In order to ensure that problems encountered at some polling places during the primary season are not repeated in November, a push is underway to get more African-Americans to volunteer to become poll workers.
Prospective volunteers can contact the Election Assistance Commission or call the toll-free number (1-866-747-1471) for details, as regulations vary from state to state.
Radio personality Tom Joyner is urging young black Americans, especially those who are tech-savvy, to get involved in the process.
Joyner testified on Capitol Hill in April before a House committee and called for Congress to find ways to make voting operations run more smoothly, including providing for more training for poll workers, helping states acquire enough voting and voter identification machines and establishing national voting standards.
The hearing was held before the House Administration Committee, which oversees elections and the day-to-day operations of the House of Representatives.
Joyner described voting patterns and problems in the 2008 presidential primaries and caucuses on a panel that included Gregory T. Moore, executive director of the NAACP National Voter Fund; John Bonifaz, legal director of Voter Action; Cecilia Martinez, executive director of The Reform Institute, and Ken Smukler, president and co-founder of VoterLink Data Systems.
The group described irregularities documented through a voter alert line that “The Tom Joyner Morning Show” and BlackAmericaWeb.com monitored during the primary season, with help from the NAACP National Voter Fund.
“You seldom see anyone younger than 65 working the polls,” Joyner told BlackAmericaWeb.com after the testimony. “There are a lot of young people out there who have enough time to be poll workers and who can probably help voters with technical problems that are going on” with voting machines.
“We really do need a lot more diversity from our volunteers, and number-one is with the electronic equipment,” Rosemary Rodriguez, chairman of the U.S. Election Commission, told BlackAmericaWeb.com.
“We need people who have a comfort level with technology,” Rodriguez said. “There’s not a high level of expertise involved, but it’s a comfort level.
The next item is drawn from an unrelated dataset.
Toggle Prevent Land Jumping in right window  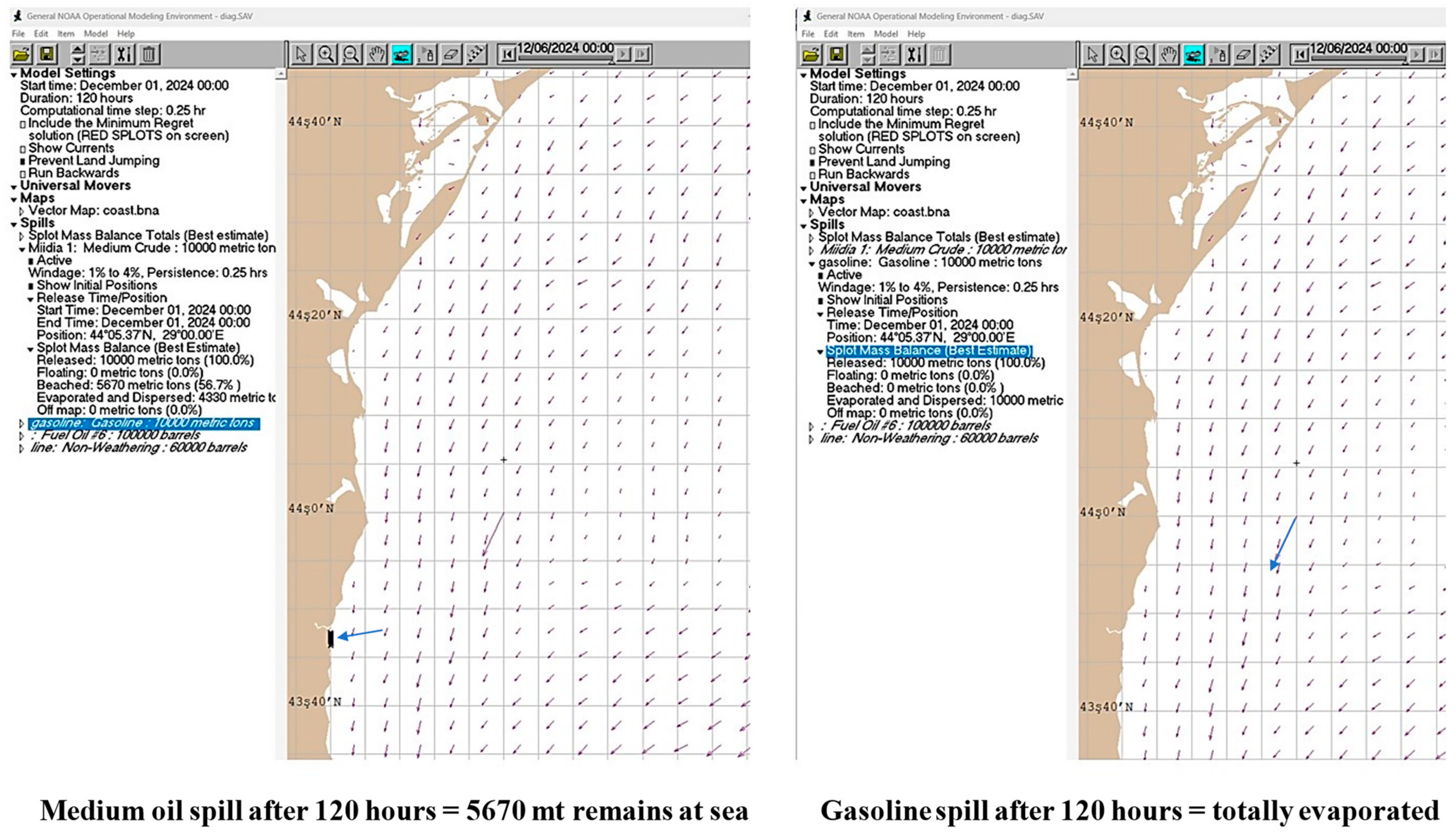(813, 163)
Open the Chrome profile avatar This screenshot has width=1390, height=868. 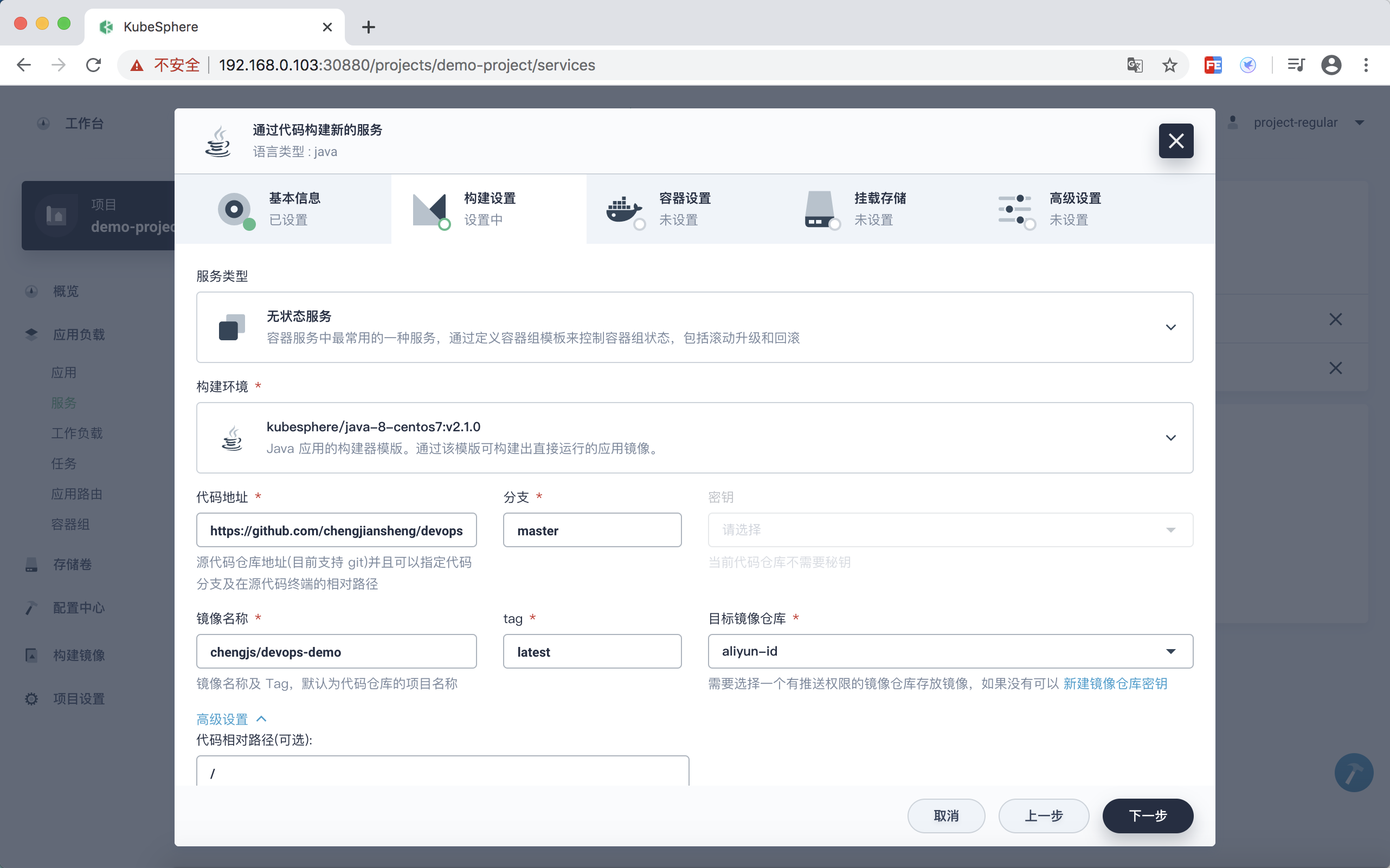pyautogui.click(x=1331, y=65)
That comfort level will help the voters.”
Rodriguez said that based on the turnout during the primary season, election boards should be preparing for an “unprecedented” turnout and that she believes heavy voting traffic, not electronic voting machines, will be the bigger problem.
The commission administers the Help America Vote College Program, which recruits young poll workers and provides information about poll worker requirements in each state, and issues guidebooks and information to local election officials on poll worker recruitment and training.
Since fiscal year 2004, the commission has provided $1.67 million in college program grants.
“The Help America Vote Act has provided money for equipment, so I hope it’s not the equipment that will cause problems. The volume combined with new laws, like Ohio’s requirement to show ID, is going to take longer, so voters are going to have to know more than in the past,” Rodriguez said. “They’re going to need to know what to bring and having enough poll workers will help the process.”
Joyner said in April that while there wasn’t a lot of evidence during the primary season that anyone was trying to stop African-Americans from voting, problems at polling places create the sense that something sinister is afoot.
“It’s the perception, and the perception is reality,” Joyner said, adding that if people believe they are going to be stopped from voting in some way, they may be discouraged from going to the polls.
“We see now what our next steps are," he said. "Encourage young people to become poll workers (and) encourage people, come Labor Day, to start checking to see if they are registered and know where their poll locations are.”